◆ Work instructions ◆
1. Answer these questions from the text on the transition to a CE:
(a) Which policy is fourth among the 6 most common CE policies?
(b) Why does the text say the transition to a CE is politically contested?
(c) Which sectors does the text call especially vulnerable?
2. Write the next paragraph of the text on the transition to a CE, beginning after its final sentence.
START Excerpt to read
Studies, particularly those of the EU, point towards significant benefits from shifting to a CE and away from current development models, which are highly resource intensive and dependent. The benefits of a CE for developoing countries may be even greater, given their projected growth. Policy measures to enable, advance and guide the transition to a CE either address barriers by fixing market and regulatory failures, or aim to stimulate market activity. The 6 most common CE policies are: 1. public procurement policy; 2. creating collaboration platforms; 3. providing technical support to businesses; 4. fiscal policy; 5. education, information and awareness; and 6. regulatory frameworks, especially for materials.

In recent years, the CE has risen from an interesting idea to a concept that is widely studied, embraced by dozens of major corporations, and increasingly incorporated into the legislative and policy frameworks of many countries. This emergence requires major shifts in production and consumption which creates winners and losers. As such the transition to a CE is politically contested.

While new jobs and opportunities are created in many sectors of the economy during the transition to a CE, economic activity and employment also shrink in a few sectors. The sectors especially vulnerable are those tied to the current “linear” pattern of resource consumption, such as resource extraction, and manufacture and sale of products with low durability or those designed for rapid obsolescence. That said, commercial, political and ideological alliances, the capacity for innovation, competitive positioning, the commitment of CEOs and political leaders, the accuracy of analyses being presented, the conservatism or open-mindedness of trade associations, and other factors may lead companies or organizations which one may have assumed to be supportive of a CE to actually oppose it, or vice versa.
END Excerpt to read
START Entries shown
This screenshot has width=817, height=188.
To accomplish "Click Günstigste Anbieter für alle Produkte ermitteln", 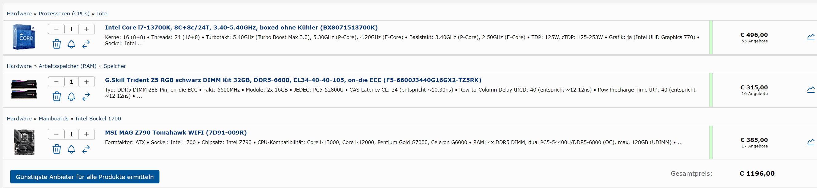I will click(85, 177).
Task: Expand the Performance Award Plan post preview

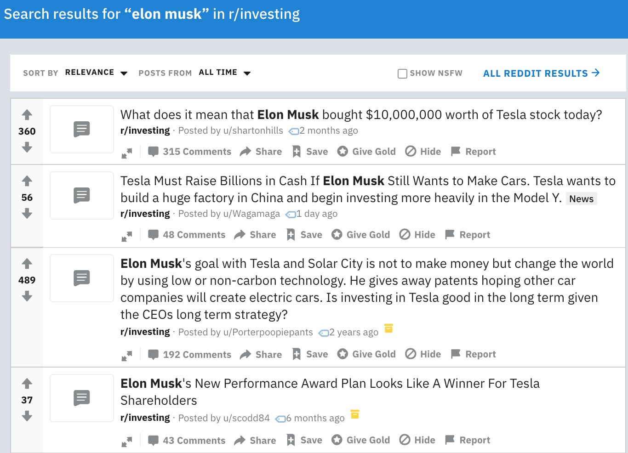Action: point(127,442)
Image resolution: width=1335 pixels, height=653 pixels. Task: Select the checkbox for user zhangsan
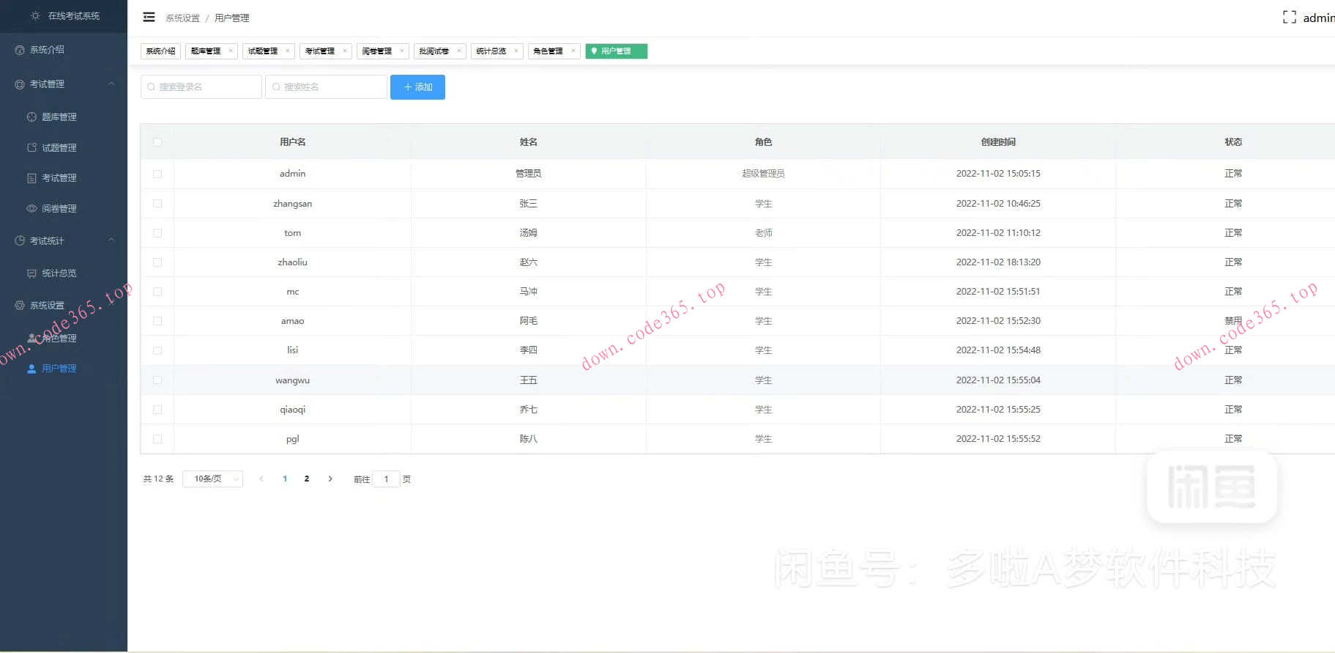point(157,204)
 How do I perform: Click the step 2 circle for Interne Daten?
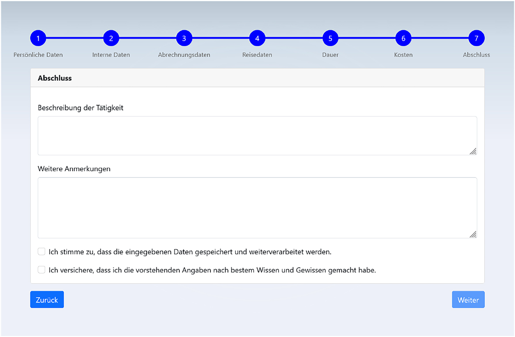[x=111, y=38]
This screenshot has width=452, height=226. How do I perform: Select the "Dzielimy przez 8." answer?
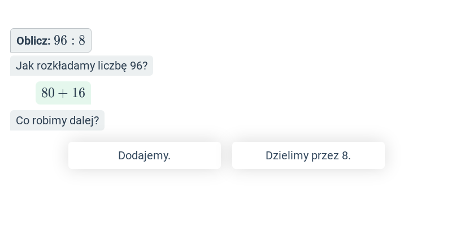308,155
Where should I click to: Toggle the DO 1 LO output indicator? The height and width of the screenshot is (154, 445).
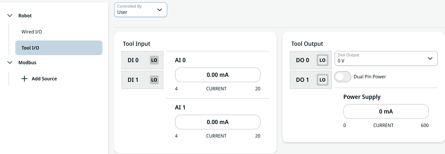point(322,80)
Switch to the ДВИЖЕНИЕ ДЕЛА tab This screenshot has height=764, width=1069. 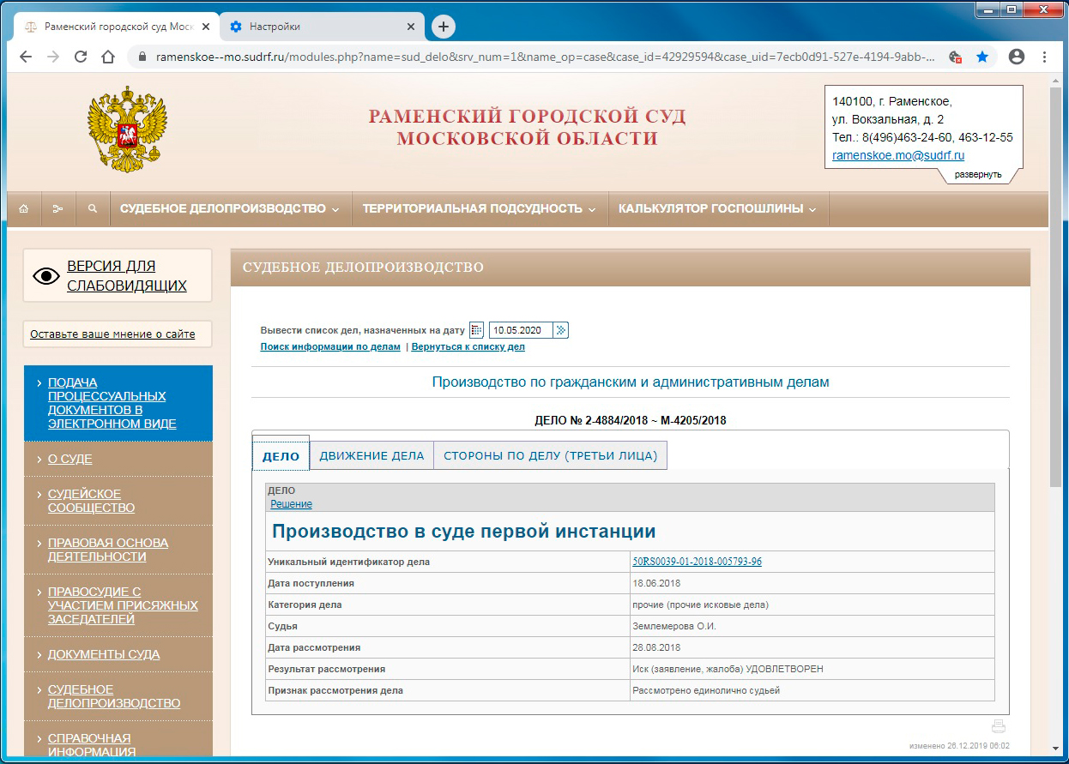click(371, 455)
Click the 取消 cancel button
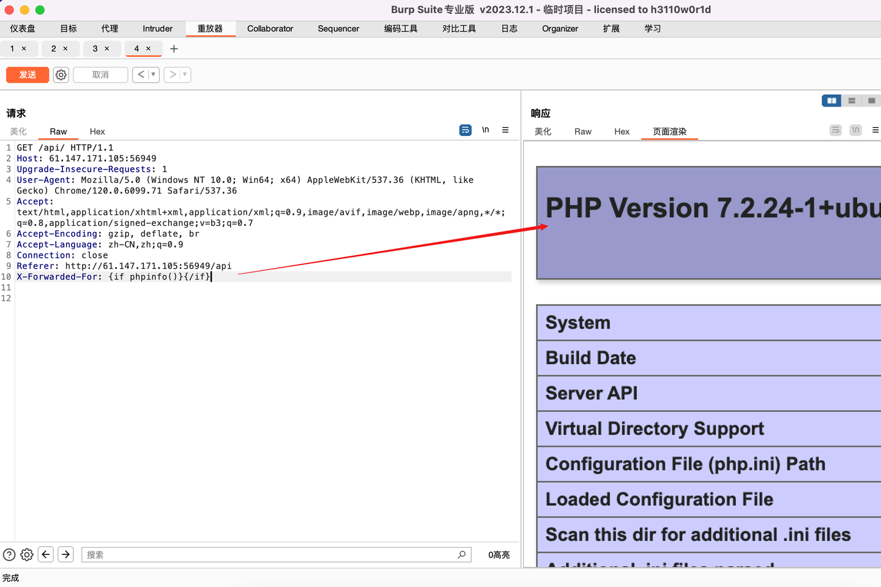 tap(100, 75)
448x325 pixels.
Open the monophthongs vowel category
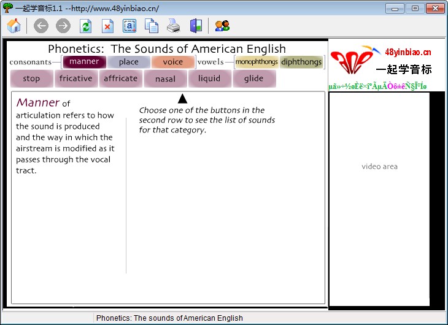point(257,62)
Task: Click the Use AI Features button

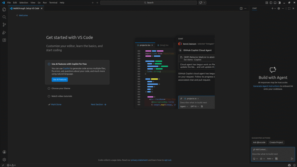Action: [x=59, y=79]
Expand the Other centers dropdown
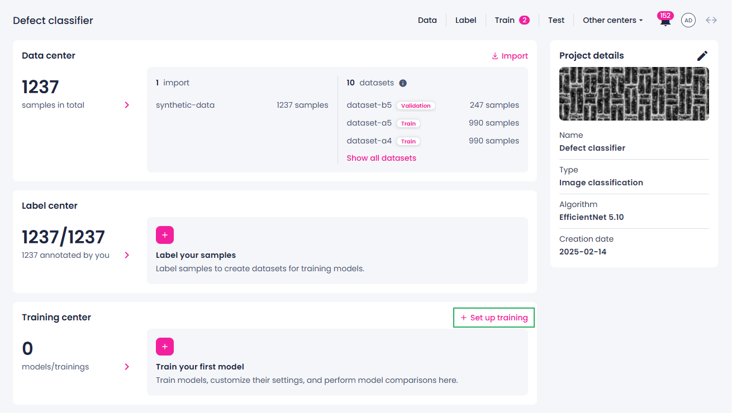732x413 pixels. [x=612, y=20]
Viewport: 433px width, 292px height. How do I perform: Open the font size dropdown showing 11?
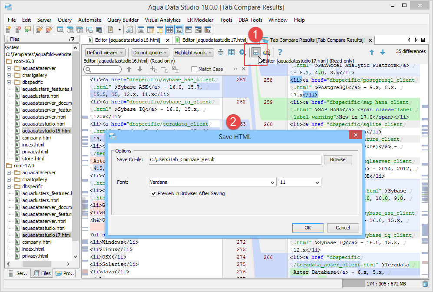coord(300,182)
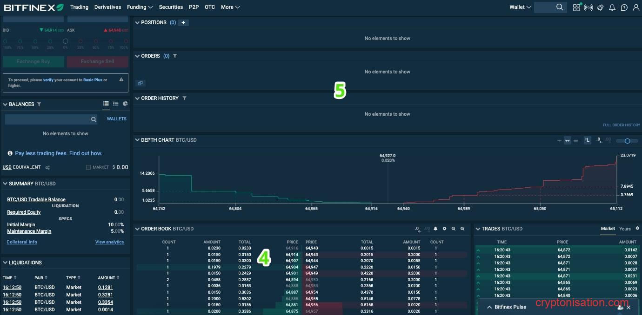
Task: Add a position with plus icon
Action: (183, 22)
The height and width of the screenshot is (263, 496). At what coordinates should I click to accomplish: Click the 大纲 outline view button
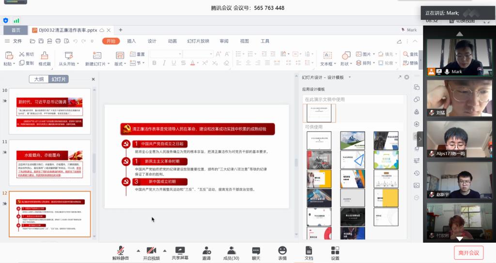[38, 79]
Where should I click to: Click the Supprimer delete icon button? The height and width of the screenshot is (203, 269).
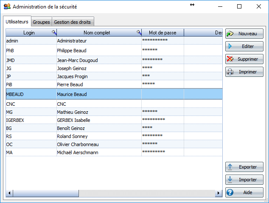(244, 59)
END Entries shown
◆ Answers by task ◆
1.
(a) Fiscal policy.
(b) It requires major shifts in production and consumption, which create winners and losers.
(c) Sectors tied to the current "linear" pattern of resource consumption, such as resource extraction, and the manufacture and sale of products with low durability or those designed for rapid obsolescence.

2.
The term “political economy” is used in this paper to refer to the patterns of impact and behavior of the key players during the process of transitioning to a CE – i.e., who wins, who loses, who perceives themselves as on the winning or losing end (which may be different from the reality), and how they behave as a result. A better understanding of this behavior and its potential implications may help those who wish to accelerate the CE transition.

This paper discusses in brief:

  • The potential benefits of a CE;
  • Policy measures that have been proposed to advance a CE;
  • Attributes of organizations that support or oppose CE measures;
  • The recent CE debate in Europe;
  • The CE in India;
  • Conclusions; and
  • Recommendations for CE advocates.

The intention is to provide the reader with an introductory understanding of the political economy of the circular economy, and to highlight how to realize the potential of the CE. We conclude:

  1. The transition to a CE could hold many benefits, not the least of which is a sharp reduction of the economy’s virgin resource use and carbon footprint;
  2. The optimal package of CE policy interventions will likely combine mandatory measures to assure progress, with assistance and incentives for private and public stakeholders to adopt CE practices;
  3. Establishing the optimal CE policy package for developing countries will involve the additional challenge of ensuring fair treatment of current –albeit potentially informal- CE workers, many of whom reside at the bottom of the pyramid;
  4. Opposition to CE policies may arise not only as a result of economic interests, but also originate in commercial, political, and ideological alliances, or an inadequate understanding of the benefits of CE. Reducing this second source of opposition is a principal benefit of efforts to improve understanding the political economy of a CE.

In light of these conclusions we recommend the following:

  1. Analyse the analyses: Do not assume analyses are complete or accurate and do not assume the opposition has taken the time to properly understand it. Analyse the analysis to not only understand the potential but also to help undermine opponents’ arguments, or perhaps even recruit supporters.
  2. Identify likely supporters and opponents and their alliances. Identify the most significant of likely supporters and opponents on the basis of their assumed interests and motivations. Refine this assessment by identifying their commercial, political, and ideological allies, which may lead them to support or oppose a given CE policy in a way that is contrary to initial assumptions.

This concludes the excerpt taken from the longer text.